Buyers and sellers have been having a harder time agreeing on price given fluctuating valuations and multiples, spurred by eroding economic conditions. That was not the case when Apax Partners exited Kepro to The Carlyle Group, announced in the beginning of November.
After holding the Nashville, Tennessee-based healthcare organization for five years, Apax saw growing interest in the company.
“We felt like we’d accomplished many of the things that we set out to do,” said Andrew Cavanna, partner at Apax. “As a result of building a higher quality company, we received inbound interest. Among the parties was Carlyle and CNSI, the company they were backing. We decided to engage with them directly.”
Cavanna gave Carlyle “a lot of credit” for sticking to their guns during deal negotiations. Carlyle declined to comment on the transaction.

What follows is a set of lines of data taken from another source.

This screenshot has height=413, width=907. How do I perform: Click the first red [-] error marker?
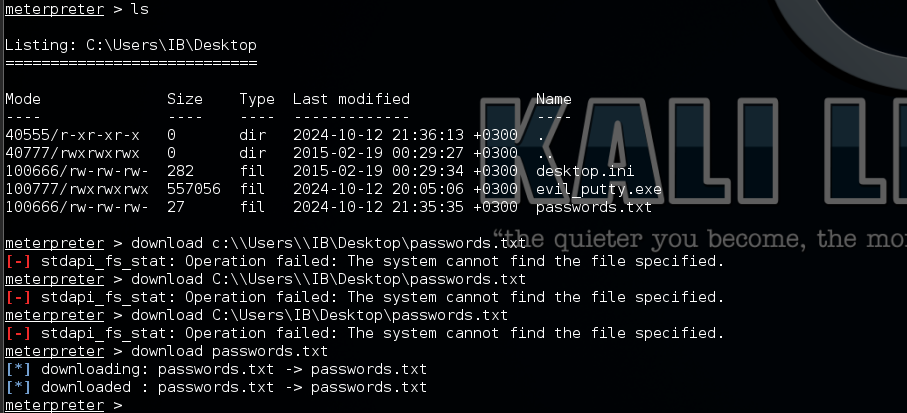point(17,261)
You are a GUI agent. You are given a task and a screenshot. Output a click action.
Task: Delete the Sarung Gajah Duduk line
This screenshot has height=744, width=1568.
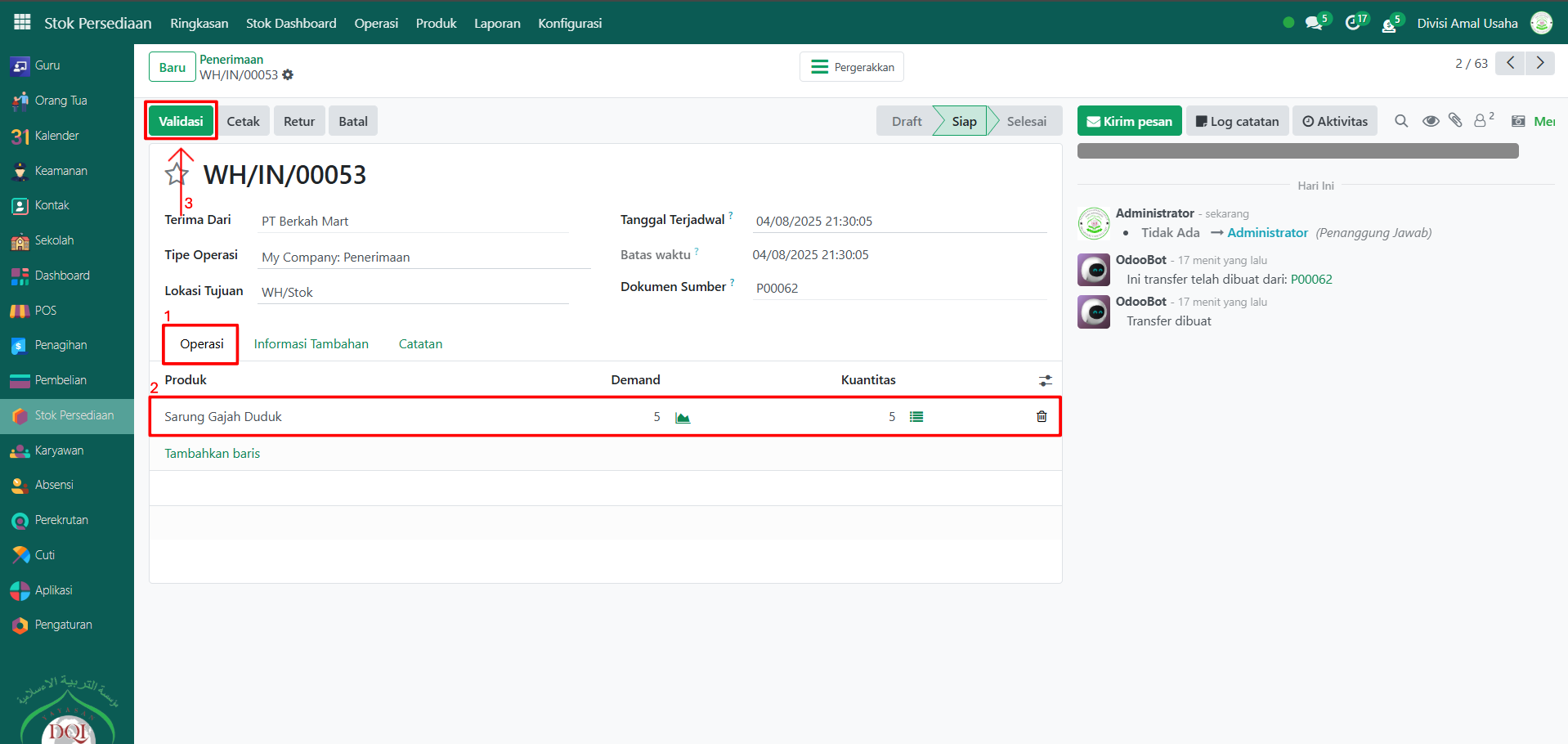pyautogui.click(x=1042, y=417)
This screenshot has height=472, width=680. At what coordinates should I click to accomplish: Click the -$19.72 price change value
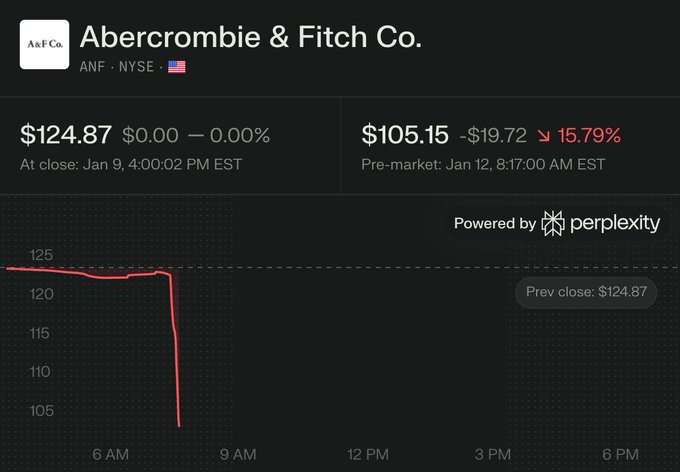click(x=493, y=135)
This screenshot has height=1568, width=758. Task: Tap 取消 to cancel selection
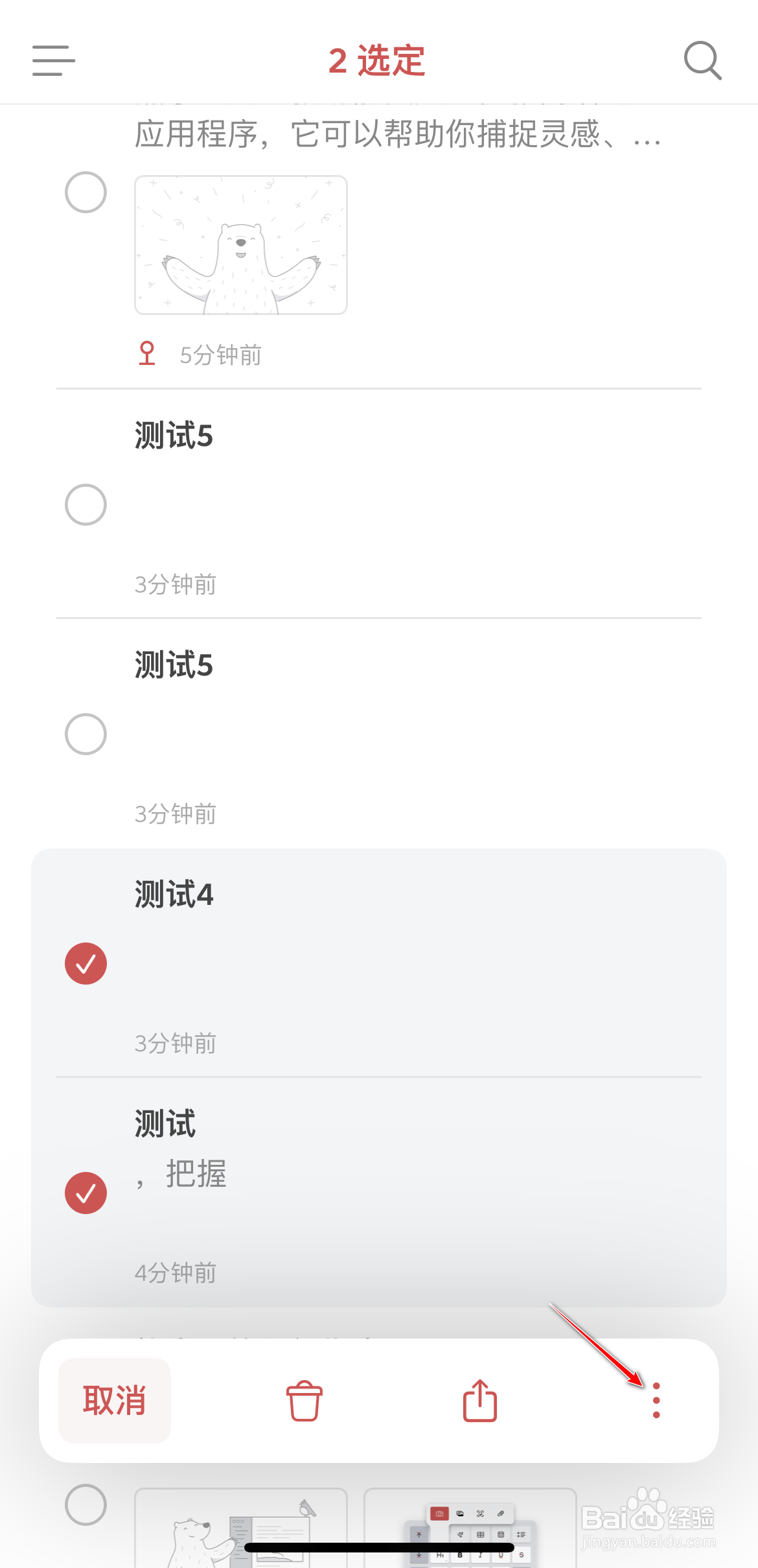(x=115, y=1400)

“They said up front: ‘We’re not going to over-lever the transaction and will fund enough equity to get this done,’ and consequently, this deal did not hinge on really robust credit markets,” he explained. “This transaction was not particularly challenging in terms of agreeing on a price. Among other things, we and they had invested a lot of time upfront. Moreover, Carlyle had acquired CNSI at the end of last year, so they are only 10 or 11 months into their hold – making them very current as to the multiples in the sector. So, when they approached us, they had a very good understanding of the market.”
With the acquisition by Carlyle, Kepro and CNSI have now merged into one company. CNSI is based in McLean, Virginia, and delivers a broad range of health information technology enterprise solutions and products to a diverse base of state and federal agencies in the United States that help clients enhance business performance, reduce costs and improve the health of individuals and communities.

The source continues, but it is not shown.